La société gérant l'affichage dans le métro et les autobus de la capitale française prend très au sérieux la loi interdisant toute publicité susceptible d'encourager la consommation de tabac. Peut-être même trop.

C'est du moins l'avis de la Ligue des droits de l'homme (LDH) et d'un nombre important d'organisations qui vont jusqu'à évoquer les pratiques propagandistes de l'ex-empire soviétique pour exprimer leur colère envers Metrobus.

Les dirigeants de la société ont suscité une première levée de boucliers il y a quelques semaines en décidant de refuser une affiche produite par la Cinémathèque française pour annoncer une rétrospective sur Jacques Tati.

L'image iconique tirée du film Mon oncle, montrant le réalisateur et acteur sur son vélo, une pipe à la bouche, a été frappée d'une interdiction sous prétexte qu'elle pouvait être considérée comme une incitation indirecte à la consommation de tabac.

La direction de la Cinémathèque, de concert avec les détenteurs des droits de l'oeuvre de Tati, ont alors proposé de remplacer la célèbre pipe sur l'affiche par un petit moulin à vent coloré.

Le stratagème, ont-ils expliqué ensuite par communiqué, était «la meilleure idée possible» pour «faire en sorte que la lettre de la loi soit respectée, mais surtout que tout le monde prenne conscience de la substitution et de son absurdité».

Même le concepteur de la loi évoquée pour justifier l'interdit, l'ex-ministre socialiste Claude Évin, a dénoncé la décision de Metrobus comme étant «ridicule».

La Cinémathèque, a-t-il déclaré à la radio, «n'a aucun lien avec l'industrie du tabac» et l'image du film de Tati, tirée du «patrimoine culturel» français, ne peut être considérée comme une source de propagande.

La LDH, qui chapeaute l'Observatoire de la liberté d'expression, a déploré que la «censure sanitaire» pratiquée par Metrobus conduise à un «révisionnisme insupportable touchant l'art et la culture».

Le procédé, a déploré l'organisation, dénature le sens de la photographie sans égard «pour le droit de l'auteur pour l'intégrité de son oeuvre».

«Ne verra-t-on pas les zélés du politiquement correct exiger que l'hélice soit incrustée image par image dans le film lui-même? La liberté de création suppose que l'on respecte les oeuvres... Dans une société démocratique, on ne se comporte pas comme au temps où Staline faisait supprimer d'une photographie un opposant qu'il avait écarté», fustigent ses dirigeants.

Tautou et cigarette

Ces hauts cris n'ont pas altéré la position de Metrobus, qui affirme n'avoir tout simplement pas eu le choix. «Toute image historique qui est reproduite à des fins publicitaires tombe sous le coup de la loi», indique une porte-parole de Metrobus, Katia Ivanoff-Aumaître.
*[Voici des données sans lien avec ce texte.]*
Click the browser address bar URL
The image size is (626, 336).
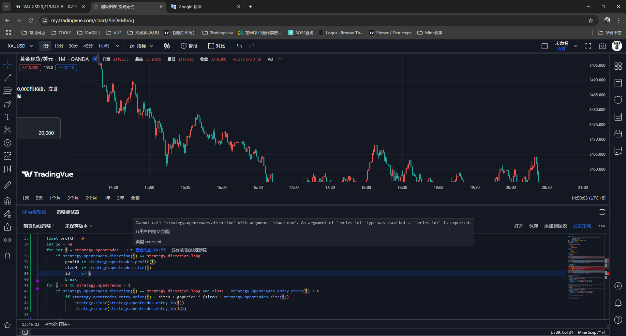pos(93,21)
L'organisme français de régulation de la publicité a d'ailleurs tranché en faveur de l'interprétation faite par la société, qui vient d'appliquer le même raisonnement à une autre campagne publicitaire, concernant cette fois un film sur la styliste française, Coco Chanel.

Metrobus a refusé l'affiche montrant la comédienne Audrey Tautou une cigarette à la main, là encore au motif qu'elle pouvait être assimilée à une forme de publicité indirecte.

Le diffuseur du film, Warner, moquant le «zèle remarquable» derrière cette décision, a choisi de laisser tomber la partie de sa campagne publicitaire touchant les transports publics plutôt que de revoir l'affiche.

Ce qui n'a pas empêché sa diffusion à grande échelle puisque la société Decaux, qui gère plusieurs panneaux extérieurs, a conclu qu'elle n'enfreignait pas la loi.